Options for cones: an actual metal purpose-made cone, which can be purchased online from either Amazon or feathermanequipment.com or a variety of other places. For US farmers we recommend featherman as they are made in the USA and often equipment from other places has a low quality rating. Gary built their Whizbang Plucker with their original plans for a friend back in 2009. A 1-gallon jug with the bottom cut off and the neck cut wide enough for a hen or duck’s head to pass through, nailed to a tree. A traffic cone with the hole on top cut a little wider to allow the head to pass through, nailed to a tree or post. A 5-gallon bucket with the bottom cut off, cut down the side, and twisted into a cone shape, nailed to a tree or post. This is what we did for the first year.
Chilling:
For meat, the birds should be chilled to 45 degrees. (WSDA requires to be able to show the process used to chill a bird to 45 degrees within 4 hours of killing). Plunging them right into ice water is perfect for this. You will want to have LOTS of ice on hand if you are butchering a lot of birds! You will need twice as much as you think for a hot day. For just one bird, it’s less of a concern!
Storing and using:
- Birds should be chilled fully, then drip dried and can be patted dry with paper towels if you like.
- If freezing: They need to be patted nice and dry before sealing or you will have lakes of water in your packaging, which is not beneficial to flavor or appearance.

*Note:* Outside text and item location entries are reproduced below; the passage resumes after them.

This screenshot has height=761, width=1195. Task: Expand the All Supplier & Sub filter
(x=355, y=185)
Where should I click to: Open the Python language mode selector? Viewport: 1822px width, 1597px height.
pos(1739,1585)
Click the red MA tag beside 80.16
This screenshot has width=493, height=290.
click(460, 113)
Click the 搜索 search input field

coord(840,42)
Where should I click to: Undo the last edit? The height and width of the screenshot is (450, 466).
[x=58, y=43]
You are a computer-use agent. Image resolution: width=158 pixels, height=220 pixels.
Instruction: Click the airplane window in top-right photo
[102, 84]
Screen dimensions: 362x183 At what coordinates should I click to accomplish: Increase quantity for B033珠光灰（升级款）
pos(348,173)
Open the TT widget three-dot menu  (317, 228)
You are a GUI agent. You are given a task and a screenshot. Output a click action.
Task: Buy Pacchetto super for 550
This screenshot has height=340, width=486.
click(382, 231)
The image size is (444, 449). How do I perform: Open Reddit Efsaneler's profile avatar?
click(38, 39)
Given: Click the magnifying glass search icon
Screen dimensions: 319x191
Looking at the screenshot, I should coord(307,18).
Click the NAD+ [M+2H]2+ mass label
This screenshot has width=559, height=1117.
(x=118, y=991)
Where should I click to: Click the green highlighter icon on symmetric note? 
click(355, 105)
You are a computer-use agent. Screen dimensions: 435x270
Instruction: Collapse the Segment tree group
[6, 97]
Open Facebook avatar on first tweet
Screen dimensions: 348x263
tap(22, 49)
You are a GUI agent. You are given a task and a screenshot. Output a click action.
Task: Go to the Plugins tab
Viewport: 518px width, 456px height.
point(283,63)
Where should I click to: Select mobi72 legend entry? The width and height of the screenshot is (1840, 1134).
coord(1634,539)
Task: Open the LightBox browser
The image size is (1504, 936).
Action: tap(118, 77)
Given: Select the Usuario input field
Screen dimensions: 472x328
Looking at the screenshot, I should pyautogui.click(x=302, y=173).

- fIf you are just butchering a hen for stew or broth, you still want her to fully chill for tender meat, or so I am told. We have taken old hens that we know would be too chewy to eat anyway, and put right into the pot. The dogs are happy to eat the carcass afterwards.
- Organs need to be process and stored fast, within a day; they don’t last long. Organs chill quickly (we place ours in bins on ice as we butcher), and of course can be used right away. We often start a broth pot the same day we butcher.
Clean up!
- Clean everything right away, it will start to smell very quickly!
- We do not use bleach or chemicals in our cleaning process, we use tons of water throughout, and Thieves spray between things and everywhere at the end. You can also use vinegar.
- Hang, drip dry, invert, etc. Maybe take a hot shower (we are always cold after butchering!). Eat something hot and tasty!